I’m partial to risotto for the same reason. Risotto takes thirty minutes of easy tending, true it’s longer than zapping frozen sorta-dinners in the microwave, but you get a fresh satisfying one-dish meal out of it.

With leftover squash saute´from the big feast and two spicy Italian sausage links (a mistake of fortune made by the butcher at WF who insisted the flame orange links were sweet), a risotto dish blossomed before us. Just a note about kabocha (pronounced ka-boh´cha), it is a Japanese winter squash similar to butternut or acorn squashes, but slightly sweeter and richer.

Okay folks, I will share my general preparation process for risotto. I will share my exact recipe for this dish. I will share that my stomach is still digesting Thanksgiving dinner. Still, risotto should and could stand improvisation on your part. Look in your refrigerator for inspiration. Find two, maybe three core ingredients that you think will taste great together. They will. recipe and how-tos after the jump

Skip this paragraph if you know your risotto, but Cousin Susie stay put. Risotto is made from arborio rice, a special short grain rice that absorbs liquids well. There are other types of rices used for risotto, but arborio is the the most common and you can find it at your local supermarket. Arborio goes from rice to nice in three simple steps.

1) Browning rice in heated olive oil seals its outer shell and prevents it from becoming soggy in step 2. 3 minutes

2) Incorporating liquids into the rice, cup by cup. 20-30 minutes

3) Adding core ingredients throughout the cooking time depending on the type of ingredients used.

Many succulent Italian risotto dishes use cream for the liquid, but I find that chicken stock, white wine, and pureed soup, are just as good. Our indulgence comes with grated cheese.

Also, you will add in the core ingredients depending on the cooking time needed. I browned the sausage and squash before starting the risotto because I didn’t want them to interfere with therisottobrowning, but you can combine this step. I added sausage and squash back in early in the risotto cooking process (step 2) because these were ingredients that wouldn’t overcook. For more delicate ingredients, such as shrimp, seafood and light vegetables, add them in toward the later stages of risotto cooking.

There you have it. One palate pleasing meal emerged, not once, but twice. Risotto can be reheated even though it’s best first time around. To reheat, add your risotto masterpiece to a pan with chicken stock. Heat through, stirring and add more stock until you reach desired consistency.

[recipe]

kabocha squash risotto with spicy sausage

preptime 5 minutes cooktime 20-30 minutes 4 servings

1 T olive oil

1-2 cups cubed cooked kabocha squash

2 spicy Italian chicken sausages

1 cup arborio rice

4 cups chicken stock

1 cup squash soup*

grated hard cheese, parmesan or pecorino

Remove sausage from casing. Heat olive oil in heavy bottom pan on medium to medium low heat. Heat chicken stock in separate pan. Heat the soup in yet another pan. These will be your liquids to add in slowly to the risotto enabling it to absorb the liquids and the flavors. You want them hot so they don’t slow down the cooking process when you add it to the risotto.
★ ★ ★
- Exercise tasks
1. Turn the records from the line with "You are a GUI" to the line with "click(364, 27)" into a JSON list of strings, one string per line, skipping blank lines and leaving out the pictures.
2. Pick up the risotto text where it stops and keep it going.

- Data for processing
★ ★ ★
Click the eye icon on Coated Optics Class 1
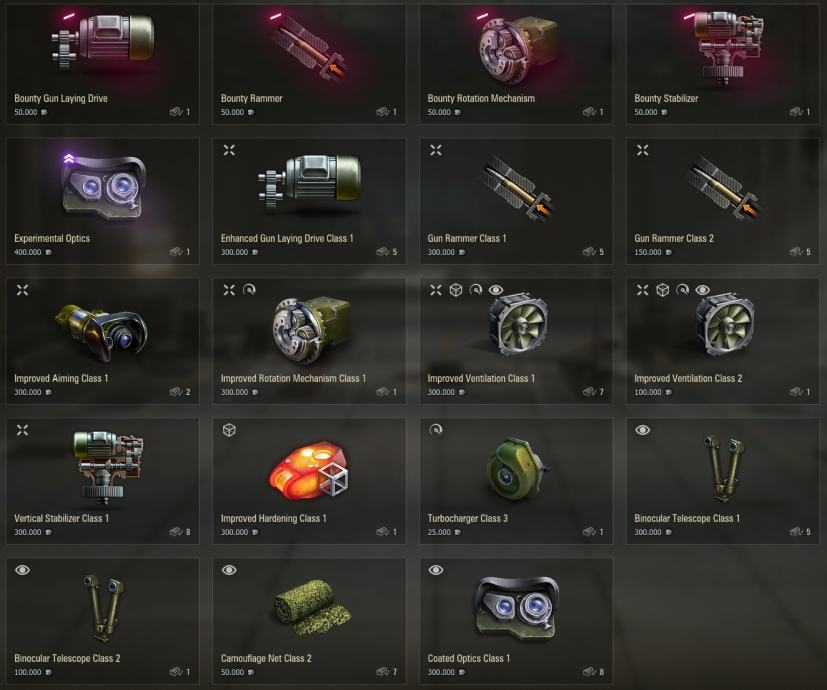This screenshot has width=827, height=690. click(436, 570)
★ ★ ★
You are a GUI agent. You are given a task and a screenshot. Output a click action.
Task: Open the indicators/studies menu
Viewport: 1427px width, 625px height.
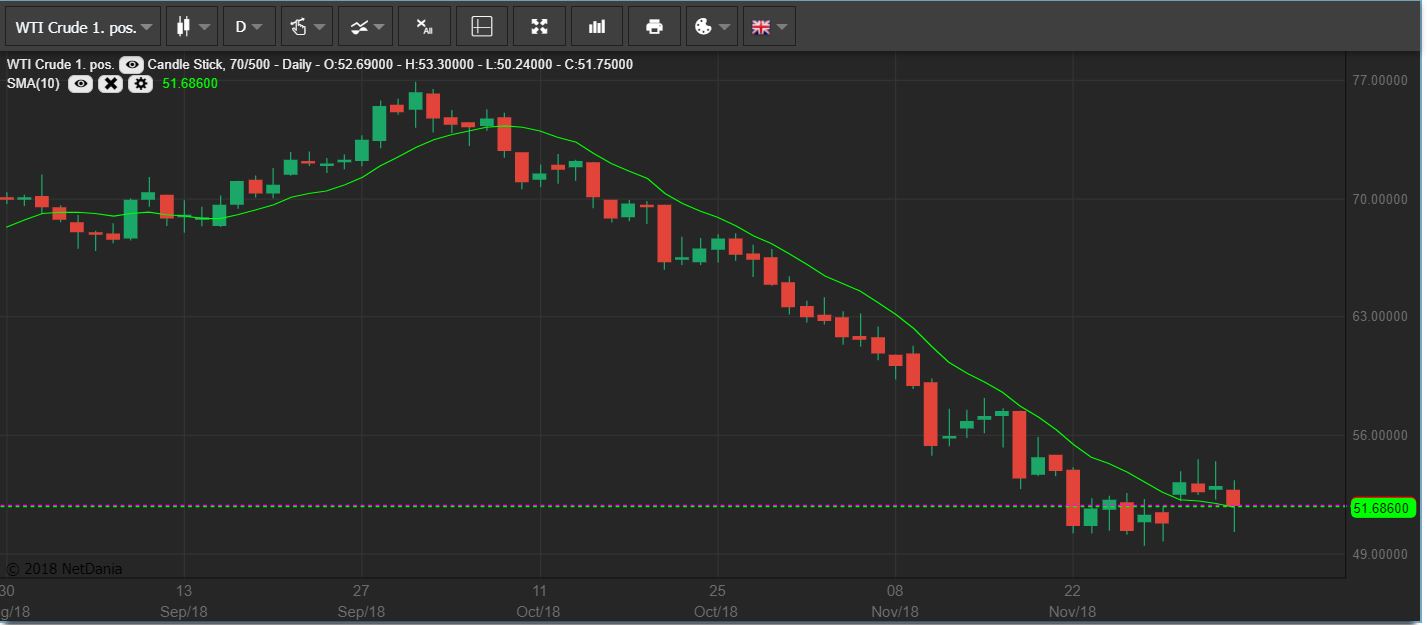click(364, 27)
★ ★ ★
- Outputs for the tasks
1.
[
  "You are a GUI agent. You are given a task and a screenshot. Output a click action.",
  "Task: Open the indicators/studies menu",
  "Viewport: 1427px width, 625px height.",
  "click(364, 27)"
]

2.
Add loose sausage to the pan with olive oil and cook, stirring, for 3 minutes. Add in squash and continue cooking for another 2-3 minutes. Remove from pan while the sausage is still a light pink and set aside.

Pour arborio rice into pan. Stir with attention until the rice begins to lightly brown on all side.

Begin adding chicken stock with just one cup. The rice will sizzle and may incorporate the stock immediately. When the stock is nearly absorbed add another cup of stock. The heat should be on medium. Add the sausage and squash back into the pan. Add 1/3 of the soup. Continue the process – adding a cup of stock until nearly absorbed and then a third of the soup until it’s incorporated and back to the stock and so on – until you reach the desired consistency. The risotto should be creamy within a sauce, but still have some firmness to the bite (al dente).

Top servings with grated cheese and serve.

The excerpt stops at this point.